■ What the task requires: You are to retype all of the data exactly as it appears.

■ Supplied entries:
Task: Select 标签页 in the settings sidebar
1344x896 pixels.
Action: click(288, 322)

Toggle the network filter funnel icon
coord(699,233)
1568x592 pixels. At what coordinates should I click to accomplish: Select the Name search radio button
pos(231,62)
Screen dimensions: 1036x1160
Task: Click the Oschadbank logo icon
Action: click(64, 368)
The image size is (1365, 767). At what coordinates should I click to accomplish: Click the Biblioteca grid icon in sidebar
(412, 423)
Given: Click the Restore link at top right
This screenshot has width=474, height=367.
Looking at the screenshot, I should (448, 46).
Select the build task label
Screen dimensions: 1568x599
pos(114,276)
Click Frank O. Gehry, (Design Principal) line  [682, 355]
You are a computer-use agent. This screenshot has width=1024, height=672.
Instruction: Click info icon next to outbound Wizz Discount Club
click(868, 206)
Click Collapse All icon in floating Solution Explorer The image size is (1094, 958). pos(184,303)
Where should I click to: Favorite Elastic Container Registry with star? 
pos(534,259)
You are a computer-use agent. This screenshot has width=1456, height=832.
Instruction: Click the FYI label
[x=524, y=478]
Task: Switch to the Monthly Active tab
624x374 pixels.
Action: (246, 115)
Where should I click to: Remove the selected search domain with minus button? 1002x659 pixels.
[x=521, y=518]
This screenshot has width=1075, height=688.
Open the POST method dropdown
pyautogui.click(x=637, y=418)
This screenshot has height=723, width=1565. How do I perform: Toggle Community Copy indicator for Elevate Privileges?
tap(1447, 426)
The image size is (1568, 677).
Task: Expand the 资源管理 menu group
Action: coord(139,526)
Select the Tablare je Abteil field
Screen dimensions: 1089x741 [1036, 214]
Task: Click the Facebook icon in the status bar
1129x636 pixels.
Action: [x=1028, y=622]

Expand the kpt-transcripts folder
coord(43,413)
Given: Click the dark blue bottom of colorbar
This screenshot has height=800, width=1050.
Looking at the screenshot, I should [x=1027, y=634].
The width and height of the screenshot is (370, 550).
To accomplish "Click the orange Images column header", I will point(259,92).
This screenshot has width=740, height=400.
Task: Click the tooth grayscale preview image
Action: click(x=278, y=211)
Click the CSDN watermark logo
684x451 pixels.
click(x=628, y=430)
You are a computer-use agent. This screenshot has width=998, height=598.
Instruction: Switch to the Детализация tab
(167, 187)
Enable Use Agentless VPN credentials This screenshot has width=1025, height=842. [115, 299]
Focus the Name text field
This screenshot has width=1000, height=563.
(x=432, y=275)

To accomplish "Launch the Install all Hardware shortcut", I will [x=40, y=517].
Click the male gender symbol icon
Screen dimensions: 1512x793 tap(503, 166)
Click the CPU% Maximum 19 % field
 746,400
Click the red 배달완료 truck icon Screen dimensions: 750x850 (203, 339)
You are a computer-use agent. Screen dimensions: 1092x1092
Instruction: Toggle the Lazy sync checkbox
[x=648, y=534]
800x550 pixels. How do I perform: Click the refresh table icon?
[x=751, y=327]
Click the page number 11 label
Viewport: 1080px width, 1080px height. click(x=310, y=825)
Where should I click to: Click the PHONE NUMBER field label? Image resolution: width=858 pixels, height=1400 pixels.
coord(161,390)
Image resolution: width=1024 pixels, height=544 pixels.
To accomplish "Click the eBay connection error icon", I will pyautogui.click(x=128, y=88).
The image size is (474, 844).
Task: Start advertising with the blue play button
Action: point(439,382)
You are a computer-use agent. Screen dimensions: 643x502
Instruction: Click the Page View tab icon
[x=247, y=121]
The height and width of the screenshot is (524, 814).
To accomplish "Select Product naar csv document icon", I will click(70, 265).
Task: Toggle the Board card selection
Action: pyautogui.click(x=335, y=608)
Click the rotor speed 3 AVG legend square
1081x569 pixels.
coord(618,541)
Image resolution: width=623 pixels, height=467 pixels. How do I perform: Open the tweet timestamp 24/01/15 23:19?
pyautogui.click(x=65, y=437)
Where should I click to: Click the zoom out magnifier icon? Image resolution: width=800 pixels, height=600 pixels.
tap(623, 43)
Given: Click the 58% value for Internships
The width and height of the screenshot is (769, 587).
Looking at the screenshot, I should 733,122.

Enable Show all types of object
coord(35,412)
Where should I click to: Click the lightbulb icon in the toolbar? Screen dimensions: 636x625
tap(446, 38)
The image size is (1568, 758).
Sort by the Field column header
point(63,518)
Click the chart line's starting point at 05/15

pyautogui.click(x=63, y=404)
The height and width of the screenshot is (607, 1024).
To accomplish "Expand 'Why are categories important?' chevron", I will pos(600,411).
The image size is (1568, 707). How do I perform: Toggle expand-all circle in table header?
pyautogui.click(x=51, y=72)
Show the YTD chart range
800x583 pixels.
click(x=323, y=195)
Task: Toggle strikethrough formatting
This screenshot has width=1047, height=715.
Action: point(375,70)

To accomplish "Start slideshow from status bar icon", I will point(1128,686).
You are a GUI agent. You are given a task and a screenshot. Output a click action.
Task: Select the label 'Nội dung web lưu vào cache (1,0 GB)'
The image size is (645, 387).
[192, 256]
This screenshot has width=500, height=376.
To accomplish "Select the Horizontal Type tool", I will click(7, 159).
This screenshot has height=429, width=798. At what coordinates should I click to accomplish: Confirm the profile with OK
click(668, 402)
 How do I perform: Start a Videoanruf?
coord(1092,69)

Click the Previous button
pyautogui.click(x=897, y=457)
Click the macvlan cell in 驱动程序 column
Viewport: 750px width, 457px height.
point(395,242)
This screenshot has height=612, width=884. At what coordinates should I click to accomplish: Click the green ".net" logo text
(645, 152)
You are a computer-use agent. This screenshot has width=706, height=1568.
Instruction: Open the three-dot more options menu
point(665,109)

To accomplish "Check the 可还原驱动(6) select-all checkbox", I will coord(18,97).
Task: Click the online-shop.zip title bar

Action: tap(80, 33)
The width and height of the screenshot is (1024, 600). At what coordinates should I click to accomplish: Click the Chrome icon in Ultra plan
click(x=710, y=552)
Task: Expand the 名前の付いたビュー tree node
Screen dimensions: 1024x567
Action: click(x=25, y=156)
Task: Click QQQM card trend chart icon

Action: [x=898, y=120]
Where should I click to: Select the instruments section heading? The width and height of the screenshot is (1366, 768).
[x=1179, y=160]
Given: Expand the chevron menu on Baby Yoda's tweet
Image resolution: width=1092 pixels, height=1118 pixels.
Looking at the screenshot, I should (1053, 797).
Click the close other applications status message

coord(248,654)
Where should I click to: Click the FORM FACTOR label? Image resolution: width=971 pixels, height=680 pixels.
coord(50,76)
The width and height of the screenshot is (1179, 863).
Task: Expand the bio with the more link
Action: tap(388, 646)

■ Finished exercise:
Task: Select 标签页 in the settings sidebar
1344x896 pixels.
Action: click(288, 322)

Toggle the network filter funnel icon
coord(699,233)
1568x592 pixels. At what coordinates should I click to accomplish: Select the Name search radio button
pos(231,62)
Screen dimensions: 1036x1160
Task: Click the Oschadbank logo icon
Action: click(64, 368)
The image size is (1365, 767). At what coordinates should I click to accomplish: Click the Biblioteca grid icon in sidebar
(412, 423)
Given: Click the Restore link at top right
This screenshot has width=474, height=367.
Looking at the screenshot, I should (448, 46).
Select the build task label
Screen dimensions: 1568x599
pos(114,276)
Click Frank O. Gehry, (Design Principal) line  [682, 355]
You are a computer-use agent. This screenshot has width=1024, height=672.
Instruction: Click info icon next to outbound Wizz Discount Club
click(868, 206)
Click Collapse All icon in floating Solution Explorer The image size is (1094, 958). pos(184,303)
Where should I click to: Favorite Elastic Container Registry with star? 
pos(534,259)
You are a computer-use agent. This screenshot has width=1456, height=832.
Instruction: Click the FYI label
[x=524, y=478]
Task: Switch to the Monthly Active tab
624x374 pixels.
Action: (246, 115)
Where should I click to: Remove the selected search domain with minus button? 1002x659 pixels.
[x=521, y=518]
This screenshot has width=1075, height=688.
Open the POST method dropdown
pyautogui.click(x=637, y=418)
This screenshot has height=723, width=1565. How do I perform: Toggle Community Copy indicator for Elevate Privileges?
tap(1447, 426)
The image size is (1568, 677).
Task: Expand the 资源管理 menu group
Action: coord(139,526)
Select the Tablare je Abteil field
Screen dimensions: 1089x741 [1036, 214]
Task: Click the Facebook icon in the status bar
1129x636 pixels.
Action: [x=1028, y=622]

Expand the kpt-transcripts folder
coord(43,413)
Given: Click the dark blue bottom of colorbar
This screenshot has height=800, width=1050.
Looking at the screenshot, I should [x=1027, y=634].
The width and height of the screenshot is (370, 550).
To accomplish "Click the orange Images column header", I will point(259,92).
This screenshot has width=740, height=400.
Task: Click the tooth grayscale preview image
Action: click(x=278, y=211)
Click the CSDN watermark logo
684x451 pixels.
click(x=628, y=430)
You are a computer-use agent. This screenshot has width=998, height=598.
Instruction: Switch to the Детализация tab
(167, 187)
Enable Use Agentless VPN credentials This screenshot has width=1025, height=842. [115, 299]
Focus the Name text field
This screenshot has width=1000, height=563.
(x=432, y=275)

To accomplish "Launch the Install all Hardware shortcut", I will [x=40, y=517].
Click the male gender symbol icon
Screen dimensions: 1512x793 tap(503, 166)
Click the CPU% Maximum 19 % field
 746,400
Click the red 배달완료 truck icon Screen dimensions: 750x850 (203, 339)
You are a computer-use agent. Screen dimensions: 1092x1092
Instruction: Toggle the Lazy sync checkbox
[x=648, y=534]
800x550 pixels. How do I perform: Click the refresh table icon?
[x=751, y=327]
Click the page number 11 label
Viewport: 1080px width, 1080px height. click(x=310, y=825)
Where should I click to: Click the PHONE NUMBER field label? Image resolution: width=858 pixels, height=1400 pixels.
coord(161,390)
Image resolution: width=1024 pixels, height=544 pixels.
To accomplish "Click the eBay connection error icon", I will pyautogui.click(x=128, y=88).
The image size is (474, 844).
Task: Start advertising with the blue play button
Action: point(439,382)
You are a computer-use agent. Screen dimensions: 643x502
Instruction: Click the Page View tab icon
[x=247, y=121]
The height and width of the screenshot is (524, 814).
To accomplish "Select Product naar csv document icon", I will click(70, 265).
Task: Toggle the Board card selection
Action: pyautogui.click(x=335, y=608)
Click the rotor speed 3 AVG legend square
1081x569 pixels.
coord(618,541)
Image resolution: width=623 pixels, height=467 pixels. How do I perform: Open the tweet timestamp 24/01/15 23:19?
pyautogui.click(x=65, y=437)
Where should I click to: Click the zoom out magnifier icon? Image resolution: width=800 pixels, height=600 pixels.
tap(623, 43)
Given: Click the 58% value for Internships
The width and height of the screenshot is (769, 587).
Looking at the screenshot, I should 733,122.

Enable Show all types of object
coord(35,412)
Where should I click to: Click the lightbulb icon in the toolbar? Screen dimensions: 636x625
tap(446, 38)
The image size is (1568, 758).
Sort by the Field column header
point(63,518)
Click the chart line's starting point at 05/15

pyautogui.click(x=63, y=404)
The height and width of the screenshot is (607, 1024).
To accomplish "Expand 'Why are categories important?' chevron", I will pos(600,411).
The image size is (1568, 707). How do I perform: Toggle expand-all circle in table header?
pyautogui.click(x=51, y=72)
Show the YTD chart range
800x583 pixels.
click(x=323, y=195)
Task: Toggle strikethrough formatting
This screenshot has width=1047, height=715.
Action: point(375,70)

To accomplish "Start slideshow from status bar icon", I will point(1128,686).
You are a GUI agent. You are given a task and a screenshot. Output a click action.
Task: Select the label 'Nội dung web lưu vào cache (1,0 GB)'
The image size is (645, 387).
[192, 256]
This screenshot has width=500, height=376.
To accomplish "Select the Horizontal Type tool", I will click(7, 159).
This screenshot has height=429, width=798. At what coordinates should I click to accomplish: Confirm the profile with OK
click(668, 402)
 How do I perform: Start a Videoanruf?
coord(1092,69)

Click the Previous button
pyautogui.click(x=897, y=457)
Click the macvlan cell in 驱动程序 column
Viewport: 750px width, 457px height.
point(395,242)
This screenshot has height=612, width=884. At what coordinates should I click to accomplish: Click the green ".net" logo text
(645, 152)
You are a computer-use agent. This screenshot has width=706, height=1568.
Instruction: Open the three-dot more options menu
point(665,109)

To accomplish "Check the 可还原驱动(6) select-all checkbox", I will coord(18,97).
Task: Click the online-shop.zip title bar

Action: tap(80, 33)
The width and height of the screenshot is (1024, 600). At what coordinates should I click to accomplish: Click the Chrome icon in Ultra plan
click(x=710, y=552)
Task: Expand the 名前の付いたビュー tree node
Screen dimensions: 1024x567
Action: click(x=25, y=156)
Task: Click QQQM card trend chart icon

Action: [x=898, y=120]
Where should I click to: Select the instruments section heading? The width and height of the screenshot is (1366, 768).
[x=1179, y=160]
Given: Expand the chevron menu on Baby Yoda's tweet
Image resolution: width=1092 pixels, height=1118 pixels.
Looking at the screenshot, I should (1053, 797).
Click the close other applications status message

coord(248,654)
Where should I click to: Click the FORM FACTOR label? Image resolution: width=971 pixels, height=680 pixels.
coord(50,76)
The width and height of the screenshot is (1179, 863).
Task: Expand the bio with the more link
Action: tap(388, 646)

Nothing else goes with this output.